The Chinese Agent
- First edition (UK
- Author: Michael Moorcock
- Language: English
- Genre: Comedy novel Spy novel
- Publisher: Hutchinson (UK) Macmillan (US)
- Publication date: 1970
- Publication place: United Kingdom
- Media type: Print (hardback & Paperback)
- Pages: 185 pp

= The Chinese Agent =

1970 novel by Michael Moorcock

The Chinese Agent (1970) is a comic novel by Michael Moorcock. It is a revision of Somewhere in the Night, which Moorcock first published in 1966 under the pseudonym Bill Barclay. Although Moorcock is best known as the author of fantasy fiction and science fiction-based parables such as Behold the Man and The Dancers at the End of Time, here he writes a light-hearted caper that parodies the spy novel genre.

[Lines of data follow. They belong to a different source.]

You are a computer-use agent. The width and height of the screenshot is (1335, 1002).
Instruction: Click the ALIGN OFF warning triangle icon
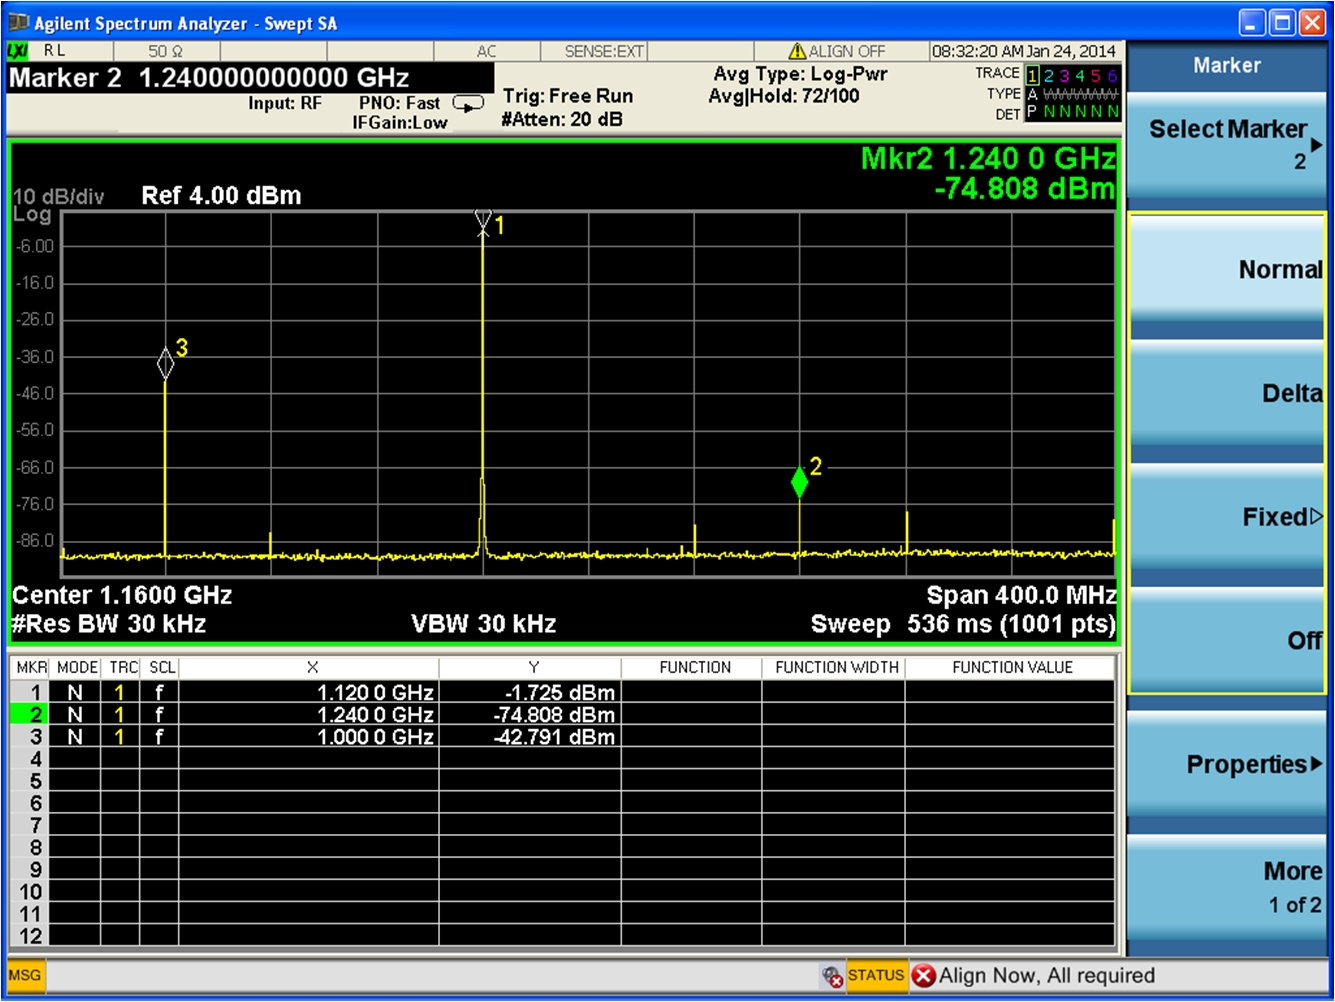click(796, 51)
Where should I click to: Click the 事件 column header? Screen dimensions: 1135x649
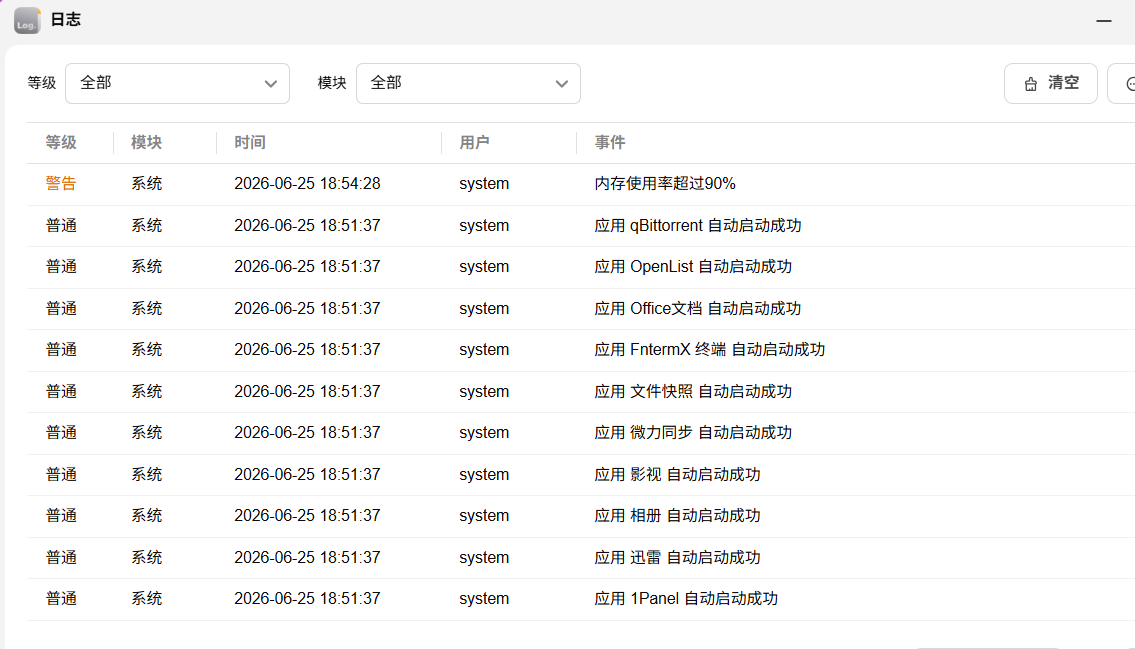pos(609,143)
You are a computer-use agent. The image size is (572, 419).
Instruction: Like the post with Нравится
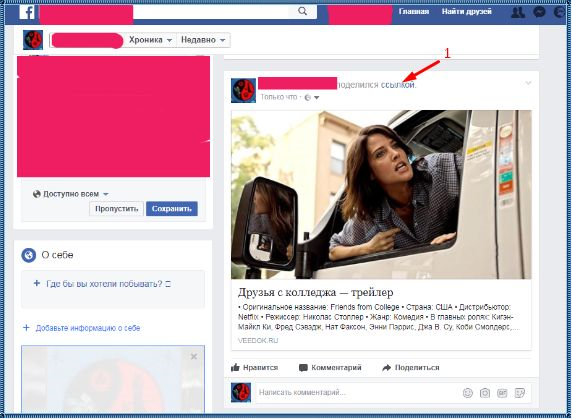click(254, 367)
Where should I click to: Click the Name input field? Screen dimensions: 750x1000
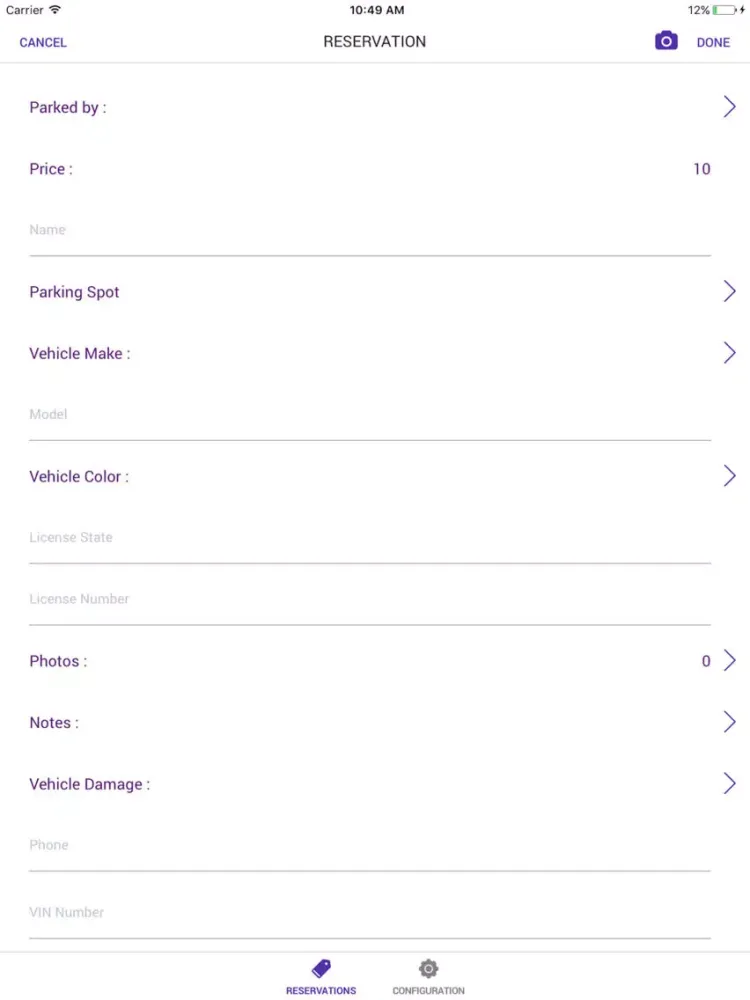[x=370, y=231]
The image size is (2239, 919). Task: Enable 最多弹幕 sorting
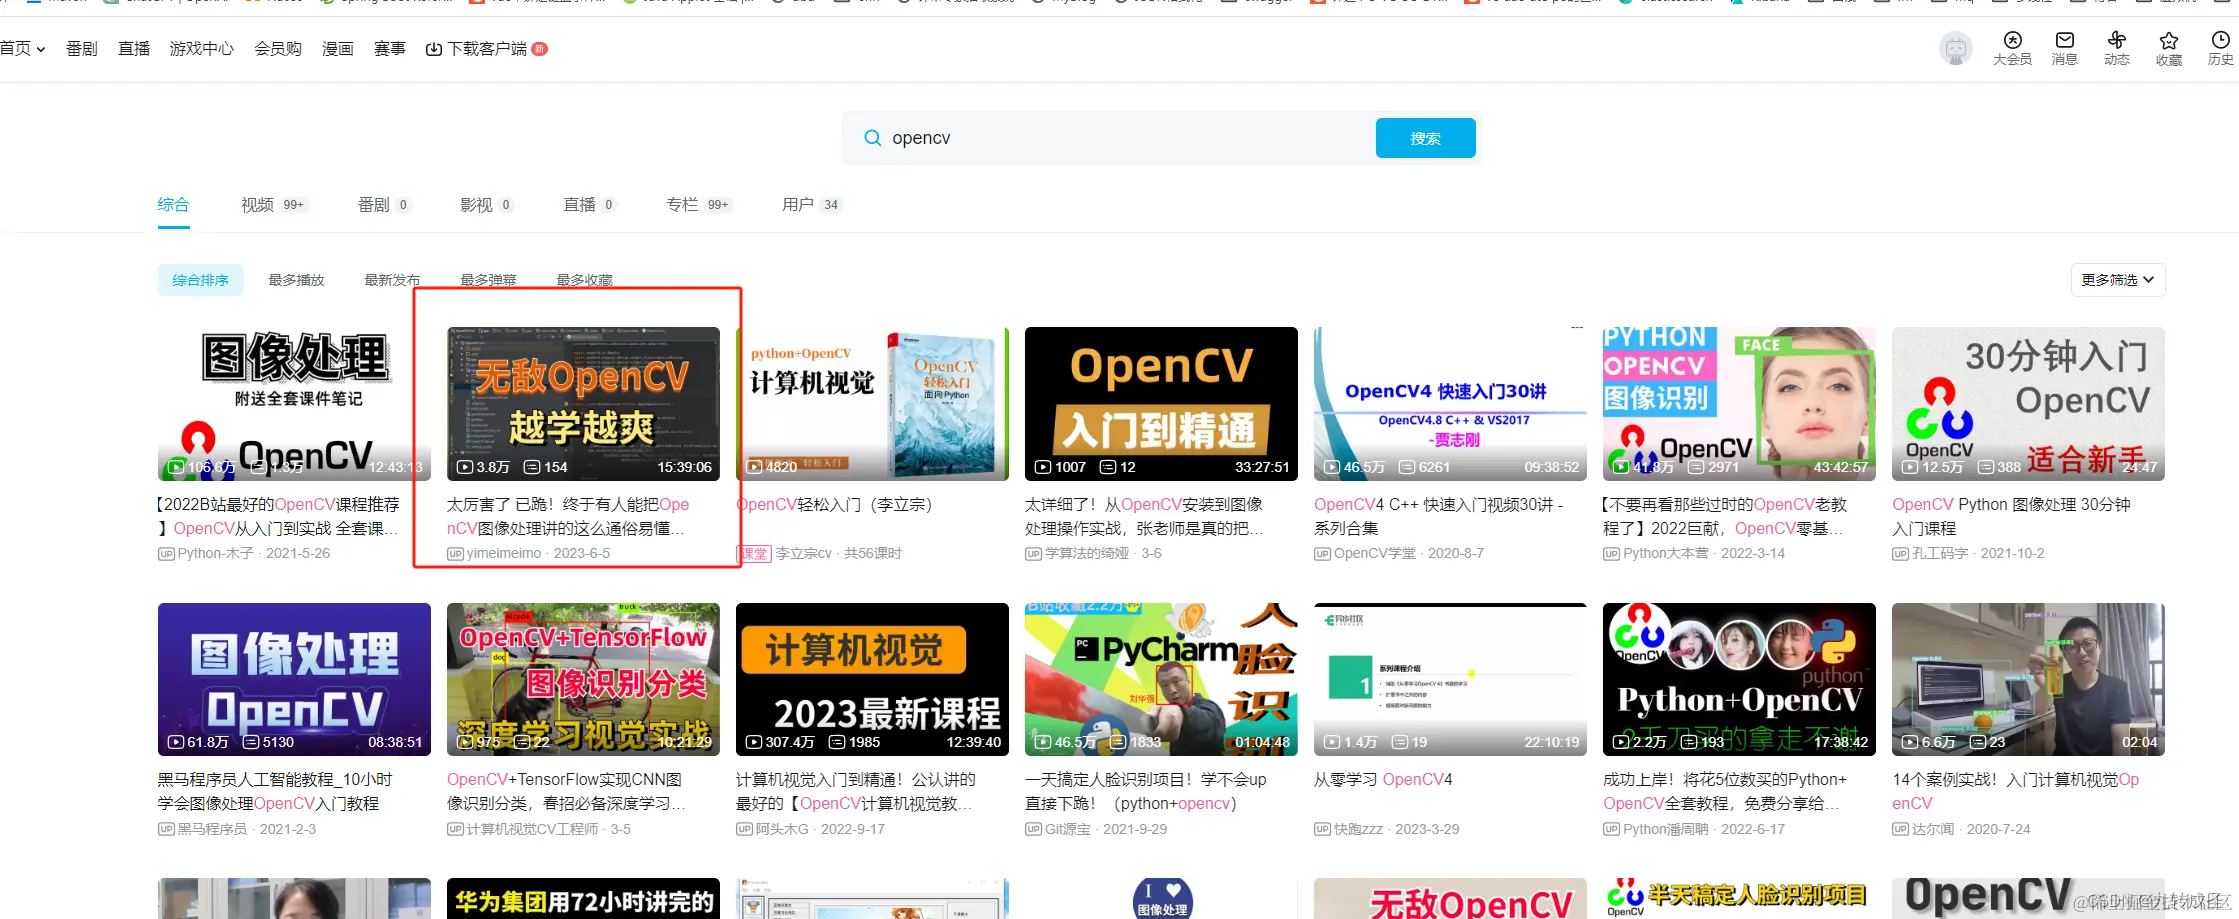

The Chinese Agent was recently reissued in the United Kingdom as Jerry Cornell's Comic Capers. The new edition includes a sequel, The Russian Intelligence (1980).

==Characters==
- Jeremiah "Jerry" Cornell is a handsome but slightly seedy Londoner whose shady past might have sent him to prison, were it not for certain skills that make him more valuable as an agent for British Intelligence. His name, with the initials "J.C.", is one of the author's trademarks: other Moorcock protagonists include Jherek Carnelian and Jerry Cornelius.
- Arnold Hodgkiss is a young Chinese American patent attorney whose secret identity is "Jewellery Jules". He is a notorious jewel thief who has never been caught, or even suspected.
- Shirley Withers is a receptionist at the National Insurance Company (aka Cell 87), where she and Jerry both work. She initially dislikes him, mostly because she can never remember his name; she keeps calling him "Mr. Cornelius". Later, she becomes Jerry's girlfriend, and, although he thinks it is only a temporary arrangement, she has other ideas.
- Kung Fu Tzu, the Chinese agent of the title, is in London to steal plans for "Project Glass", a powerful new laser technology. He becomes convinced, through a series of accidents, that Jerry is a super agent of James Bond calibre.
- The Cornells, Jerry's blood relatives, are an assortment of hideously depraved petty thieves, most of whom live together in a filthy hovel in London's slums. The most disgusting of them, Uncle Edmond, is a junk dealer with a semi-sentient midden heap in his yard.

==Plot introduction==
Arnold Hodgkiss, a jewel thief who has come to London to steal the Crown Jewels, is dreamily casing the Tower of London when a strange man approaches him and says "The crown is large". Hodgkiss, nonplussed, replies "And very heavy", unwittingly giving the correct countersign. The man, a spy, thrusts a parcel at Hodgkiss and disappears. Hodgkiss keeps the parcel, hoping to turn it in some way to his advantage.

Soon afterward, Jerry Cornell receives a new assignment: he is to discover the whereabouts of plans for "Project Glass", which have been stolen. Although the thief has been caught, the plans are still missing, and are believed to be in the hands of a fiendish Chinese agent named Kung Fu Tzu. Meanwhile, Kung is hopping mad because he never actually got the plans; they were given to Hodgkiss by mistake.

The comedy of errors intensifies as Cornell tracks Kung, who in turn follows Hodgkiss, who eludes Kung but finds trouble aplenty when he tries to steal a brooch from a stall on Portobello Road.

==Comments==
Moorcock's comic instincts show through, sometimes darkly, in many of his works; here, he gives them free rein. Nobody dies, either – at least, not permanently.

As the absurd characters frantically chase each other through the heart of London, Moorcock offers both lively comic adventure and a bizarre (but oddly affectionate) look at the city's slum-dwellers. London's Portobello Road, for example, with its hard-bitten costermongers, becomes nothing less than a force of nature: when Hodgkiss, a world-renowned jewel thief, tries to lift a brooch from a Portobello merchant's stall, he is hunted down like a dog. A still better example is Jerry's odious Uncle Edmond, who is so fantastically dirty that the rubbish pile in his yard has congealed and come to life. When two communist operatives try to intimidate him, he sneaks up behind them and pushes them into the quivering pile, escaping while they fight to extricate themselves from its gelatinous embrace.